De siempre, nuestra clase política ha visto en la renuncia no un acto de dignidad, de decoro personal y hasta de arrojo, en algunos casos. La ha visto más bien como un fracaso, una obligación del enemigo o una jugada de sacrificio en la que el que menos tiene que ver es el dimitente. Eso en el caso de alguna apuesta fallida por arriesgada, una jugada que salió mal.
Para los presidentes, las renuncias de sus colaboradores por fallas en su gestión son casi imposibles, las ven como una derrota ante los medios, ante los adversarios. "No les voy a dar la cabeza" de fulano, dicen, aunque el fulano, a partir de ese día, prácticamente camine sin cabeza. Por eso son extraños los gestos –casi arranques– de dignidad de algunos para dejar algún puesto.
Cuando se trata de algún accidente, una tragedia que normalmente acarrea la pérdida de vidas humanas, la renuncia llega forzada por el titular, ya que se la pide la opinión pública y ya “no aguanta la presión”, entonces la renuncia de algún responsable del percance sirve de válvula de escape, una suerte de pequeño tanque de oxígeno para ir saliendo del problema.
Esta concepción de la renuncia por parte de nuestros políticos se convierte en un problema para nuestra vida pública, pues no deja margen a salidas de alguna ética personal. La ciudadanía piensa que lo que le importa a los funcionarios es mantener el puesto, no perder el trabajo; y los funcionarios piensan en no ceder nada ante los enemigos para no mostrar fisuras o dar señales de debilitamiento. La rendición de cuentas ante la población se limita entonces a patear el bote hacia adelante para que nadie se haga responsable y el tiempo tire sobre los sucesos una cubetada de olvido.
En algún momento tiene que llegar algún elemental sentido de responsabilidad pública por las muertes de la tragedia del lunes. Las renuncias no solucionan la pérdida de las vidas humanas, ni siquiera aminoran la dimensión de la desgracia, pero es –aparte de investigaciones y otras cuestiones de índole técnica– casi el único gesto humano que le queda a la autoridad frente a sus gobernados. La renuncia –y no estoy refiriéndome ni sugiriendo la de Sheinbaum– es una manera de mostrar solidaridad y empatía: un acto público de disculpa.

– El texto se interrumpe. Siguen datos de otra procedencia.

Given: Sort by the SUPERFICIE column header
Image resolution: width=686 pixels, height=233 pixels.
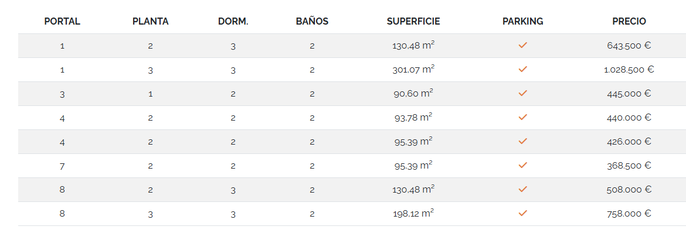Looking at the screenshot, I should [x=413, y=22].
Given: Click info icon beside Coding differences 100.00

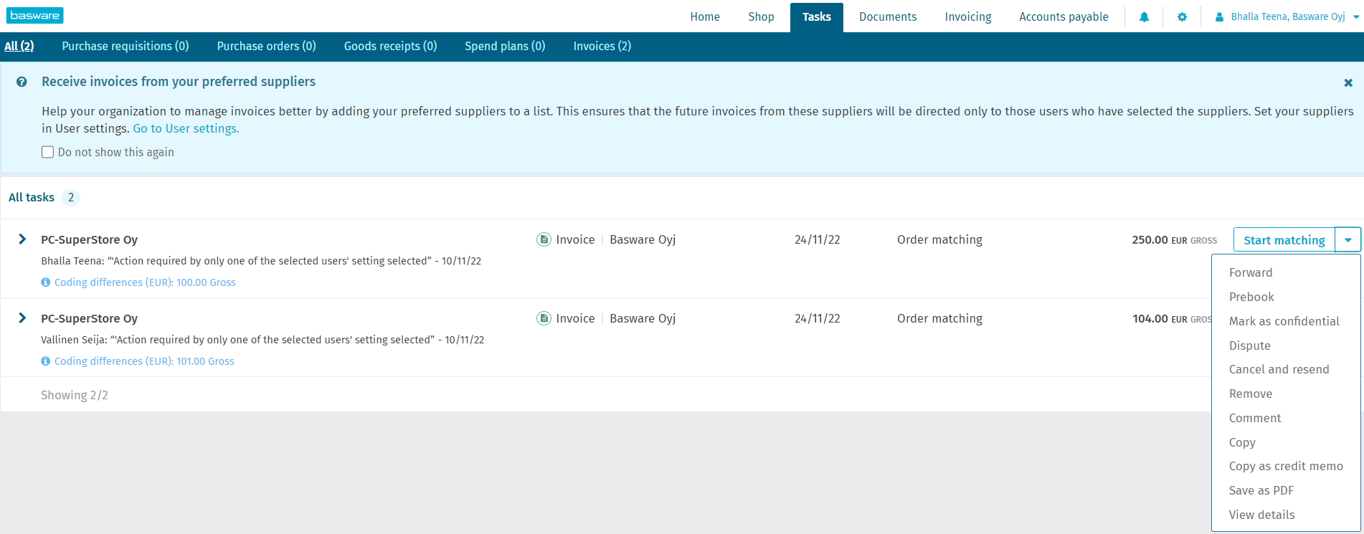Looking at the screenshot, I should (46, 282).
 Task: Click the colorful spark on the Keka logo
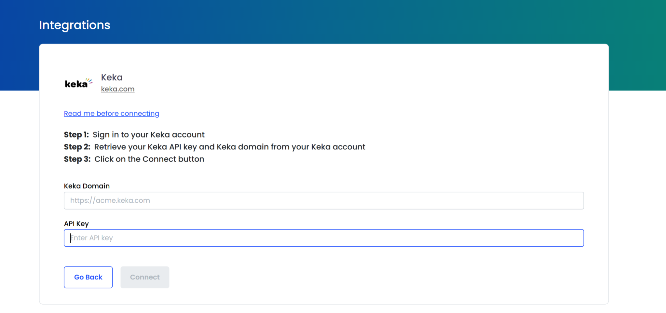point(89,80)
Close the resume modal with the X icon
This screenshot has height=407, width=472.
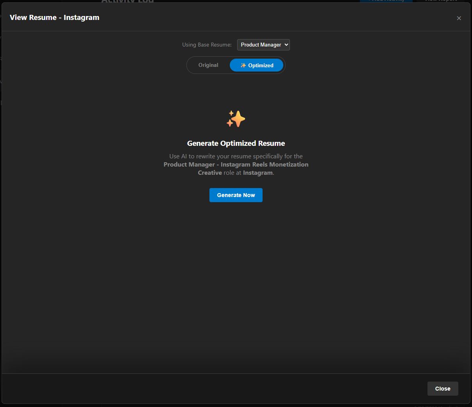[x=459, y=18]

En ésas estamos con la tragedia del Metro en la CDMX. Es inevitable pedir responsabilidad a un grupo político que lleva tres décadas tomando todas las decisiones en la capital del país. A veces van juntos, a veces están peleados, pero son los mismos y el poder los reúne. Lo mismo está Mario Delgado con Marcelo que con Mancera o con López Obrador –que se ocupa a conveniencia de desconocer a unos y a otros–. Nada hay de extraño en que se les pidan cuentas de las cosas que han hecho unos y tapado otros. Son décadas de tapaderas, de acomodos entre ellos, hasta que llegaron a la Presidencia y siguen con la capital. El problema es que les está explotando en las manos todo lo que hicieron mal –ellos mismos– en el pasado.
La austeridad llevada al grado de parálisis se ha convertido en una política criminal del gobierno federal y el capitalino. Tienen que responder por eso. Y no se trata de politizar una tragedia, sino simplemente de tratar de impedir que la política de este gobierno siga siendo pura tragedia.